- JOB: Retype the material below line for line, changing nothing, and leave the pictures out of your copy.

-- START GIVEN ENTRIES --

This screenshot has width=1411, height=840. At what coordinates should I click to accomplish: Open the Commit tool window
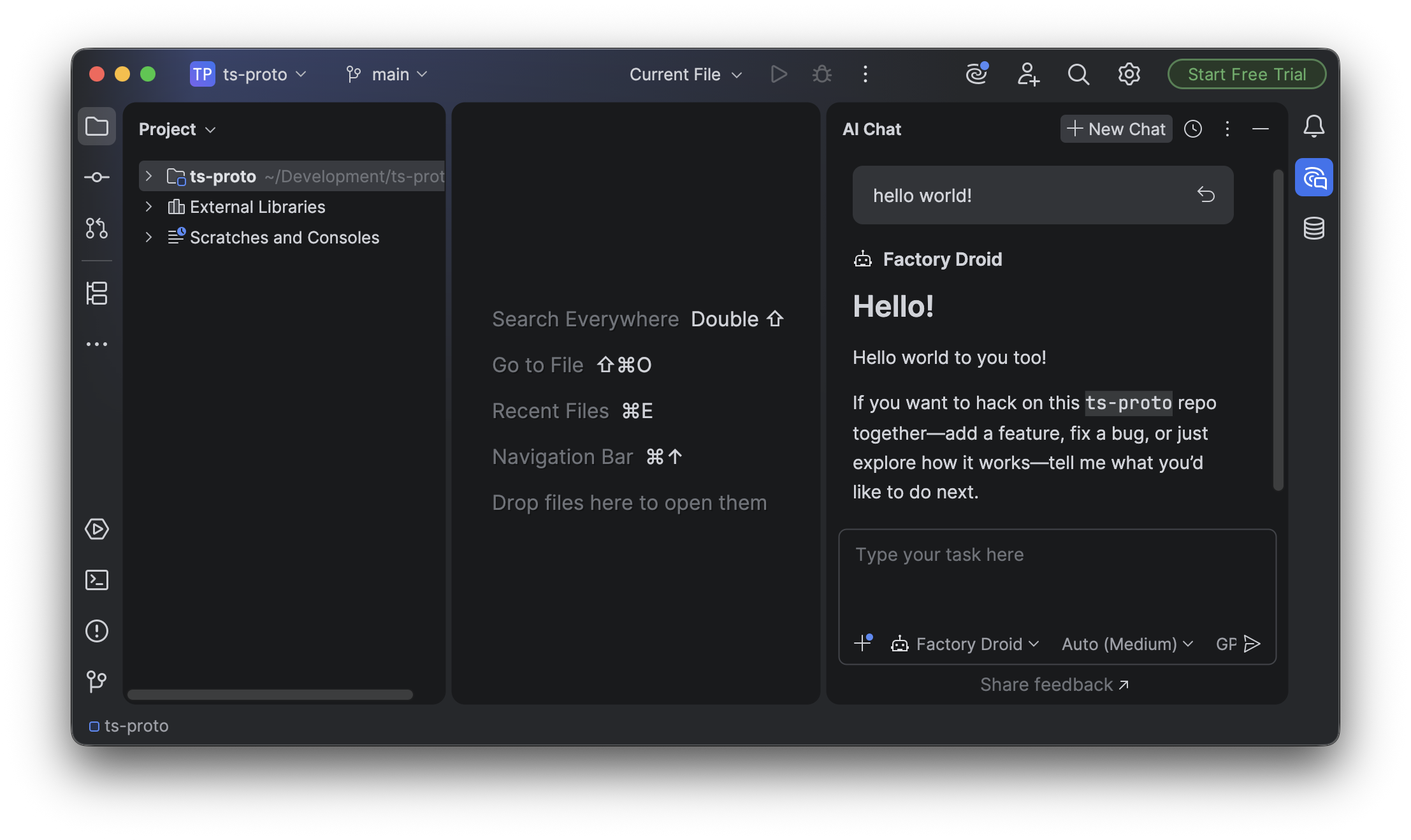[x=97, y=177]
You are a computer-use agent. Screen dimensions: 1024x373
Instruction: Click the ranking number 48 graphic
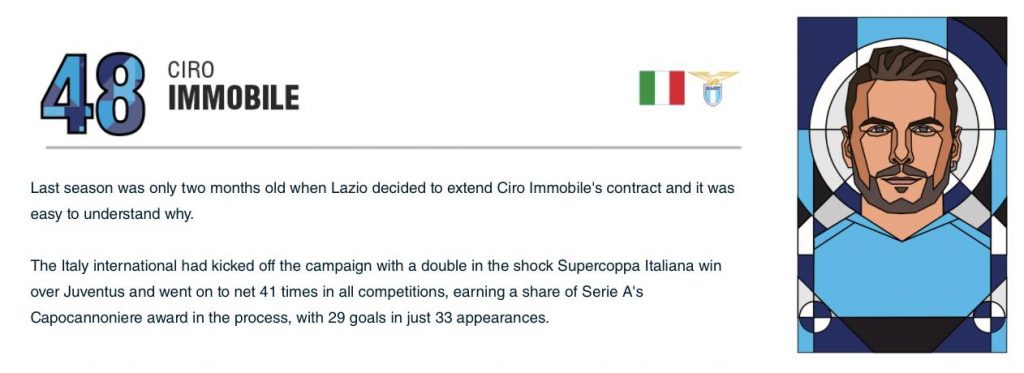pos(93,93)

-- END GIVEN ENTRIES --

- TASK SOLUTION:
This screenshot has width=1411, height=840. At what coordinates should I click to accomplish: Open the Commit tool window
[x=97, y=177]
You are a computer-use agent. Screen dimensions: 1024x373
Instruction: Click the ranking number 48 graphic
pos(93,93)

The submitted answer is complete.